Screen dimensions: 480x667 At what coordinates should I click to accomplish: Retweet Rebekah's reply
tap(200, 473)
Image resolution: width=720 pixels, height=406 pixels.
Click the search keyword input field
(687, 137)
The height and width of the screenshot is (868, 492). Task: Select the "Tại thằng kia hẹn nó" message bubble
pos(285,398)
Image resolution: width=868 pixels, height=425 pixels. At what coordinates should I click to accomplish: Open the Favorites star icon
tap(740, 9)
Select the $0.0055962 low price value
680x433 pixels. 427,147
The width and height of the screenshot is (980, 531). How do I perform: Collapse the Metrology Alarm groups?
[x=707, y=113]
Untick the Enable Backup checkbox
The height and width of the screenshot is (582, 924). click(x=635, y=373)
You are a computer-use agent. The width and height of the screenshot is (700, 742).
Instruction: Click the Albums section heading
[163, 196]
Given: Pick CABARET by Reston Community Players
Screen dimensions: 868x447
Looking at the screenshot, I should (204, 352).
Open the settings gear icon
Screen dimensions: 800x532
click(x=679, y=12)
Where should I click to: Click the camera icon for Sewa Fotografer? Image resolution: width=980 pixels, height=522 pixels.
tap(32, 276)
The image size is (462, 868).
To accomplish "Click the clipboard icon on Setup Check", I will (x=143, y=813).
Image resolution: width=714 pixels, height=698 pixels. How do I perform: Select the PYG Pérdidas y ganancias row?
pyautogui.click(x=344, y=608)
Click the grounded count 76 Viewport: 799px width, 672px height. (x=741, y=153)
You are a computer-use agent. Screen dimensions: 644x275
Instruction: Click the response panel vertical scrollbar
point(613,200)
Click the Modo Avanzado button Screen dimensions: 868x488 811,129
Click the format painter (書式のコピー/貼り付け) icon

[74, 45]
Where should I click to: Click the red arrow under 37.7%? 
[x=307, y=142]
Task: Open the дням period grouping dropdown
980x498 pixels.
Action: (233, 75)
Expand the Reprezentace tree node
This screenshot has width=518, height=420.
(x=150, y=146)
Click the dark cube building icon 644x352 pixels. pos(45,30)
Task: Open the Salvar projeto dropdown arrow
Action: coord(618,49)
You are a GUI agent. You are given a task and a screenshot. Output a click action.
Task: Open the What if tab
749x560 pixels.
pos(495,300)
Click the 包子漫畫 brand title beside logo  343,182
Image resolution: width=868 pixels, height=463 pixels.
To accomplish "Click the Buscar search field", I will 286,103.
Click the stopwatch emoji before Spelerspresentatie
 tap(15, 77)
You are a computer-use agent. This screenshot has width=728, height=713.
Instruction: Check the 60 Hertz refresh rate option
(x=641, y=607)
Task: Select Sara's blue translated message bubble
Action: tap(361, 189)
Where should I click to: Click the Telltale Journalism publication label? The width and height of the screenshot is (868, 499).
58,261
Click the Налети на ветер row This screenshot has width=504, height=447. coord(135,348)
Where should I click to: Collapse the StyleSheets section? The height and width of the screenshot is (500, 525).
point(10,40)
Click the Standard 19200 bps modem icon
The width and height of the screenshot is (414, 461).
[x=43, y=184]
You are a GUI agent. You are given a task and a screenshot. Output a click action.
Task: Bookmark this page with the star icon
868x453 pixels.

________________________________________

What is required:
Filter the data for the string "computer" and copy every line that has it.

Response box:
You are a computer-use agent. The width and height of the screenshot is (700, 742).
You are a computer-use agent. Screen dimensions: 644x275
You are a computer-use agent. This screenshot has width=728, height=713.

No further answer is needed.